PROBLEMS AND TASKS:
A. Using the article on Medicaid fraud in Minnesota and Maine, answer these questions:
(i) Who is the editor-in-chief of The Maine Wire?
(ii) Which journalist did he compare notes with?
(iii) According to the article, what office was the CEO of Gateway Community Services running for?
B. Pick up the article on Medicaid fraud in Minnesota and Maine after its final sentence and continue it.

___ EXERCISE PASSAGE ___

A growing migrant social welfare fraud scandal stretching from the Upper Midwest to New England is exposing how America’s generosity—and taxpayers’ money—are being systematically exploited under the cover of liberal-globalist governance and an ideology that elevates replacement migration over its citizens.
Minnesota and Maine may look worlds apart on a map, but according to independent investigators, they are linked by a strikingly similar pattern of Medicaid abuse, little to no oversight, and globalist political protection. At the center of this emerging national story is Steve Robinson, editor-in-chief of The Maine Wire, whose reporting has drawn uncomfortable parallels the corporate, left-liberal media appears determined to ignore.
Robinson recently joined journalist Liz Collin to compare notes on fraud schemes in their respective states—conversations that later reached a national audience on Tucker Carlson’s program. What emerged from their conversation, unfortunately, was not a story of mere isolated corruption, but of coordinated, systematic exploitation.
“I find the similarities … remarkable,” Robinson said. While Minnesota expanded Medicaid earlier than Maine, he noted that the structure of the abuse looks almost identical. “The way that the programs are being systematically exploited by very committed groups of actors who appear to have connections to foreign countries or at least foreign political factions is eerily similar.”
The schemes that have seen American taxpayers’ robbed blind are not subtle—not in the least bit. Robinson described uncovering clusters of home-care LLCs billing MaineCare from single addresses—addresses where no one answers the door. Digging deeper, he found the same owners operating parallel businesses in Minnesota, often tied to the same properties and networks.
“We find these connections all the time,” Robinson explained, adding that the evidence points beyond coincidence. “It leads me to believe that we’re not dealing with … a separate and discrete scandal under Gov. Tim Walz in Minnesota and a separate and discrete scandal in Maine under Gov. Janet Mills.”
Instead, Robinson argues, these cases are part of one larger operation. “These are really the same thing,” he said. “It’s one organization that I believe is backed by nation-state-level actors.”
His conclusion is as explosive as it is disturbing. “I think the government of Somalia is backing this as a nation-building project,” Robinson said, arguing that American welfare programs are being used to generate remittance money sent overseas—funded by American taxpayers who are already struggling to make ends meet.
In Maine, Robinson pointed to a nonprofit called Gateway Community Services as a case study in how the system is gamed. Founded by a Somali-American refugee, the organization received millions in MaineCare funding alongside no-bid contracts from the Mills administration.
“What drew our attention,” Robinson said, was not just the money, but the political ties. Gateway’s work closely mirrored political canvassing, and its leadership maintained deep connections to Maine’s Democratic establishment.
The story took an even more surreal turn when Robinson uncovered that the nonprofit’s CEO was simultaneously running for president of Jubaland, a semi-autonomous region in southern Somalia. “At the same time, he’s receiving five million a year roughly in MaineCare money,” Robinson said, along with millions more in no-bid contracts and a nearly $700,000 PPP loan.

___ DATA TO EXAMINE ___

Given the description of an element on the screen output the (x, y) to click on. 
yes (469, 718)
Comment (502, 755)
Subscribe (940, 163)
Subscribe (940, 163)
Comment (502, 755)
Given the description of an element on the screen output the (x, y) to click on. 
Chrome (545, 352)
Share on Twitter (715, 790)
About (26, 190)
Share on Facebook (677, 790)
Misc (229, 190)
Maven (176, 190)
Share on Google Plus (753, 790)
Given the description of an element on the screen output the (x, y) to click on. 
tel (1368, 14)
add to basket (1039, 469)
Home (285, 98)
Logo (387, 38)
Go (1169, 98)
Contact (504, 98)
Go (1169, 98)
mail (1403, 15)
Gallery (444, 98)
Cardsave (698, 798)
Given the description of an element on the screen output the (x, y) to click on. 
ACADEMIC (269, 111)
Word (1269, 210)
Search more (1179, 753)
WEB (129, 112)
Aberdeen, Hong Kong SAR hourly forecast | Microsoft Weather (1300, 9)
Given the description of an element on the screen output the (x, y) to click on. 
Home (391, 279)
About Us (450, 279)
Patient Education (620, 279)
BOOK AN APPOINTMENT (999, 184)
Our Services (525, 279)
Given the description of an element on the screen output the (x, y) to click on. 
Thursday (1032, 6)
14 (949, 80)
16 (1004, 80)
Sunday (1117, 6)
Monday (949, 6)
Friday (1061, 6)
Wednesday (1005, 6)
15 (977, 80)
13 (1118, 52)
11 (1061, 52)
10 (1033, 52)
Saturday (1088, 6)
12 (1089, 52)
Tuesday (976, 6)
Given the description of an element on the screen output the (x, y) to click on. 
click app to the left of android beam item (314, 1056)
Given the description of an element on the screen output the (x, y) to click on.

___

OUTPUTS BY TASK:
A.
(i) Steve Robinson
(ii) Liz Collin
(iii) President of Jubaland, a semi-autonomous region in southern Somalia

B.
This is not about emergency aid or basic compassion. It is about turning welfare into a business model—one where the risk is zero and the reward is enormous.
Robinson emphasized that suspected fraud now spans multiple programs. “Now we’re seeing suspected fraud, all kinds of Medicaid programs,” he said. “Daycare programs, housing programs, non-emergency transportation programs, all seems to be the same playbook.”
In Maine, the most lucrative angle appears to be personal support services. Under MaineCare rules, providers can bill the state for everyday tasks like grocery shopping or cleaning—services that may or may not ever be delivered.
“It’s an open question as to whether these services are actually being provided,” Robinson said. Even when audits occur, the consequences are minimal. “There’s never any criminal charges. You don’t pay the money back.”
The result is a system where migrants and politically connected nonprofits can grow rich, while working Americans pay higher taxes and receive fewer services themselves. The message being sent is that honesty is punished, exploitation is rewarded.
Perhaps most galling is the media silence. Robinson says legacy outlets refuse to investigate for ideological reasons. “They have an ideology and a worldview that says that to do any reporting that’s critical of a Somali person is somehow racist and bad,” he said.
“It’s very, very bizarre the way the mainstream outlets have handled this,” Robinson added, both in Minnesota and in Maine. While reporters obsess over culture wars, billions quietly disappear from public coffers.
This is not merely fraud—it is a deep, deep betrayal of the social contract. Americans are told to work harder, pay more, and accept less, while the system bends over backward to protect those who abuse it.
The scandal underscores why border enforcement and immigration control matter. Without accountability, welfare systems become global cash machines—and American taxpayers become unwilling donors.
Until prosecutors act, audits have teeth, and immigration enforcement is restored, these schemes will continue to flourish. And until then, the people footing the bill will remain the same: hardworking Americans who followed the rules and got punished for it.